EXERCISE PROMPT: A single number is all that's needed: how many lines in the data contain the string "computer".

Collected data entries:
BEGIN
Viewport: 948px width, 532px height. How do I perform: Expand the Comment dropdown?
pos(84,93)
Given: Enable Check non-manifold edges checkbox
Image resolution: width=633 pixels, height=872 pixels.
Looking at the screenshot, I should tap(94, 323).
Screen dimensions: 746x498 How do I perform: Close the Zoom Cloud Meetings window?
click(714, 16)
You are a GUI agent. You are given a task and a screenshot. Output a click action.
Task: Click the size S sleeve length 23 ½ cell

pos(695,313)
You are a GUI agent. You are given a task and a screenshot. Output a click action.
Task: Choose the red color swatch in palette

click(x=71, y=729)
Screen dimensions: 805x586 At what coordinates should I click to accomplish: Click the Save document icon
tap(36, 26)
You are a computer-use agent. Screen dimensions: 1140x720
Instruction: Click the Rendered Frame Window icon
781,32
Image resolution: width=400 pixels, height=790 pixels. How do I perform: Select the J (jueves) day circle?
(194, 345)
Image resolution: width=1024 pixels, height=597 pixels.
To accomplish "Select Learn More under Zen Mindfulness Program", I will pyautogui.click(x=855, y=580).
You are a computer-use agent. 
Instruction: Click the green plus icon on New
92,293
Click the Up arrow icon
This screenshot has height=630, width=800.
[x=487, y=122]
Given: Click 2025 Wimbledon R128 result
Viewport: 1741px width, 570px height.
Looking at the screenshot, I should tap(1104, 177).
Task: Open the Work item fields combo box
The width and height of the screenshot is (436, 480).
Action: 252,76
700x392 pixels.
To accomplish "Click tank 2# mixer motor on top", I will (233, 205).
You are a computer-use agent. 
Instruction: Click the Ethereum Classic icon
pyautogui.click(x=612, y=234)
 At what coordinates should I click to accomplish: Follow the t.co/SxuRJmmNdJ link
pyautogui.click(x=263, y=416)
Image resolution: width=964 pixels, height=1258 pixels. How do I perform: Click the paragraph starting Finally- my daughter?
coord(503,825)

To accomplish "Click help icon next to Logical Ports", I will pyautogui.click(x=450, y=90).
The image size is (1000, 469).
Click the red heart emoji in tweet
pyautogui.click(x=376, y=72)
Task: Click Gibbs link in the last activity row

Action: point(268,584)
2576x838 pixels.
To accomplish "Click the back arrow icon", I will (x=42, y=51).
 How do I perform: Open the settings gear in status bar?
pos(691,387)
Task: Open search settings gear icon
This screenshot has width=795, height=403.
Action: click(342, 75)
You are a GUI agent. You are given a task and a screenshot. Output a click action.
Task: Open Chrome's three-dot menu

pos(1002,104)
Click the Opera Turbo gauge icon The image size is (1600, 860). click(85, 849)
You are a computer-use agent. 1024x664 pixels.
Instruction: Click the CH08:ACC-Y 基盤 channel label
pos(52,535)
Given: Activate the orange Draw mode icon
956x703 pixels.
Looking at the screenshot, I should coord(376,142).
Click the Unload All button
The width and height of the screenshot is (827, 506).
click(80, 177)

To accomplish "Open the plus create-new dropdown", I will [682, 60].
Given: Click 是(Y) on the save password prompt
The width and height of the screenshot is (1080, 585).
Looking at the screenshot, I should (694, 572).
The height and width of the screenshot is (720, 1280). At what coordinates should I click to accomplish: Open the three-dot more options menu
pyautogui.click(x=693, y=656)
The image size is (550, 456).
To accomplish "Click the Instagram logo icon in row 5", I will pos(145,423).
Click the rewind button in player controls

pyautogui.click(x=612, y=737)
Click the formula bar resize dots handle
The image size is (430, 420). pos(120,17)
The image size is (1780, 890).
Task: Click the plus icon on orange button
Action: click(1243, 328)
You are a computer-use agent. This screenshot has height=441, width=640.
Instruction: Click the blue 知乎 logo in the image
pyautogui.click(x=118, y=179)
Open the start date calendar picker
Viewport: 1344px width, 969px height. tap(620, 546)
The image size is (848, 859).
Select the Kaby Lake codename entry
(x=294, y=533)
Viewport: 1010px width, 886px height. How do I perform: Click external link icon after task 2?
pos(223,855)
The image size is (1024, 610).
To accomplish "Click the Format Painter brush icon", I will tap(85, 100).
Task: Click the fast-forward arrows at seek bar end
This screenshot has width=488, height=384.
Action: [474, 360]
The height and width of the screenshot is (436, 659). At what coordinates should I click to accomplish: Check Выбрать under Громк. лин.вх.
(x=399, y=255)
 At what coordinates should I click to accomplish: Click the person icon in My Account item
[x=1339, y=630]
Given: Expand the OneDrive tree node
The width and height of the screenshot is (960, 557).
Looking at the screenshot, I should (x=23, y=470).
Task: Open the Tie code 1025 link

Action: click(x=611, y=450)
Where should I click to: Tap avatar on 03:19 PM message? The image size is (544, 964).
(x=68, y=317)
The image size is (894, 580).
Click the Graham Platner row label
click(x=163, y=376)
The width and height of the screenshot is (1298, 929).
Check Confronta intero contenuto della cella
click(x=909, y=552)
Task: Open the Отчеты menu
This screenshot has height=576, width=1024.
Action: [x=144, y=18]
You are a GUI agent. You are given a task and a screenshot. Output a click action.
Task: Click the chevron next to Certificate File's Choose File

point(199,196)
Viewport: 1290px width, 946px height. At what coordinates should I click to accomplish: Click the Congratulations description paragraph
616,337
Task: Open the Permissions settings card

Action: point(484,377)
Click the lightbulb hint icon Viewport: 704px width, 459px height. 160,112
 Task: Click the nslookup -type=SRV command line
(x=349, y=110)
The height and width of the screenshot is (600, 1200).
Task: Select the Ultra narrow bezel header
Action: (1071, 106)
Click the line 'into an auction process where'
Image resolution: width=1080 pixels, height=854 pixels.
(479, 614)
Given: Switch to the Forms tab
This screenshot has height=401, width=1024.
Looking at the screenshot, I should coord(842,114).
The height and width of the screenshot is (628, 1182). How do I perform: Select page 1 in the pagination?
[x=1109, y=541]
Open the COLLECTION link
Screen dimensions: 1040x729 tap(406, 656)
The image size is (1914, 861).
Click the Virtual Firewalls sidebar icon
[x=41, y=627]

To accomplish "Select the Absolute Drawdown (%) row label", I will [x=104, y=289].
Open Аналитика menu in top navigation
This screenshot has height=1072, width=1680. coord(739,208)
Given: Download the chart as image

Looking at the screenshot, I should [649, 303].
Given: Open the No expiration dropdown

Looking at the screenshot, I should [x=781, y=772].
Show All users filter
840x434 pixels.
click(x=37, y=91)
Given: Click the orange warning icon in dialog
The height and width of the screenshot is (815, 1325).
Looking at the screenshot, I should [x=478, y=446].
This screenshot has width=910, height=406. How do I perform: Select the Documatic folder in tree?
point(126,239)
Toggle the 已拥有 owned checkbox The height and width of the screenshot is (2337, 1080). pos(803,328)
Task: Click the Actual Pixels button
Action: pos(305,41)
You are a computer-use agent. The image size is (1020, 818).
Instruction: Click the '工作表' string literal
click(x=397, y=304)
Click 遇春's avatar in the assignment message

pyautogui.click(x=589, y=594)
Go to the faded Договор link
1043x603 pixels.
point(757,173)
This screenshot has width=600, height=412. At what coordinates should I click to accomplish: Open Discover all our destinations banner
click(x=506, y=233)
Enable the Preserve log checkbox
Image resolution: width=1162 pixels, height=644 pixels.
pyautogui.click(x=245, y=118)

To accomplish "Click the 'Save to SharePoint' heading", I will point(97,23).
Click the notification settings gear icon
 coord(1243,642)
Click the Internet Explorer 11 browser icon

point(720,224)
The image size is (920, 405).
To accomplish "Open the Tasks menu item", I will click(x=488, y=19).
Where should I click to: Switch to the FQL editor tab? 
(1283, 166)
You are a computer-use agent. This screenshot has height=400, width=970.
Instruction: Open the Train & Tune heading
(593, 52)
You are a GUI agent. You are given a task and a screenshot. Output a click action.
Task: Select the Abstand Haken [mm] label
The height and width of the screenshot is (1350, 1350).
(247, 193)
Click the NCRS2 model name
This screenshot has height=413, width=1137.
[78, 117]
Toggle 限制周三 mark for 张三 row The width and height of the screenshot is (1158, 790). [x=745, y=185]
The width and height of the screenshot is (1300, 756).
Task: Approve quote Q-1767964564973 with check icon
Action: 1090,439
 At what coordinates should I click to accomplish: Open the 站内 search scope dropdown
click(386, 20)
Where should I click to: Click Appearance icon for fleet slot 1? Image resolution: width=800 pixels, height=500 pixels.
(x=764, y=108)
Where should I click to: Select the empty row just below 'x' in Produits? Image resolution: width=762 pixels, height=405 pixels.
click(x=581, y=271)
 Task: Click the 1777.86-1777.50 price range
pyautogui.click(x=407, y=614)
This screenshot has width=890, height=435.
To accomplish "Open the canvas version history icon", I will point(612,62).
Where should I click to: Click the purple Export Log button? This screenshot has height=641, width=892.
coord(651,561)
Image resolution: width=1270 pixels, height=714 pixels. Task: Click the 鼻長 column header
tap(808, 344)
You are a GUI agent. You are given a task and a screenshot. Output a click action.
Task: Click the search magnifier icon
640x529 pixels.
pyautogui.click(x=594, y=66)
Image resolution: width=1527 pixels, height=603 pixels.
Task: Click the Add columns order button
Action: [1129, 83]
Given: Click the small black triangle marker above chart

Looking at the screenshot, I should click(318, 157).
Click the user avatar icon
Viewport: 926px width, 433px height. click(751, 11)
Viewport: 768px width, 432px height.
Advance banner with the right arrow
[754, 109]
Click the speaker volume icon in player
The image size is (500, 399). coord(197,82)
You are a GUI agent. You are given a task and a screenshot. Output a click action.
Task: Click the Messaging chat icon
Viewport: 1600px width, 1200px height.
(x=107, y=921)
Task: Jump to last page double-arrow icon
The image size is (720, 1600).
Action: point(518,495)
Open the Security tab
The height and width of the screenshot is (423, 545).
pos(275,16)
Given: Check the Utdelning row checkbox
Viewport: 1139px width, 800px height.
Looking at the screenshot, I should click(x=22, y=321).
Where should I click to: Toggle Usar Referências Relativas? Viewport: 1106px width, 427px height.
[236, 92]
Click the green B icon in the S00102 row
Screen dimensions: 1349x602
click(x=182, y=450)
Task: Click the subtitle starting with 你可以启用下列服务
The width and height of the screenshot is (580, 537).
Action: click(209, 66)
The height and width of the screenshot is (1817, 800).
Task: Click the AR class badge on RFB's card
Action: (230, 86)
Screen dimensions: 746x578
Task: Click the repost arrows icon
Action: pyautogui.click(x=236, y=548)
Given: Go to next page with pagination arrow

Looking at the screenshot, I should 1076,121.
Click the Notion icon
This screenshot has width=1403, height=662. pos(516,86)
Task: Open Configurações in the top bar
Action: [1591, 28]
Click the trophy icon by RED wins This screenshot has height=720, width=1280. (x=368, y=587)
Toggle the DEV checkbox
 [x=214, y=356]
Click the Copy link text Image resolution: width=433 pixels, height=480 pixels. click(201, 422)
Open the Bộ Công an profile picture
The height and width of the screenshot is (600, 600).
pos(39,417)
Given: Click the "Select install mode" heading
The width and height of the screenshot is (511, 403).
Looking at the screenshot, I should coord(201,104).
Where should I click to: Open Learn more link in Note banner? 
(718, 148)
END
OUTPUT BELOW: 7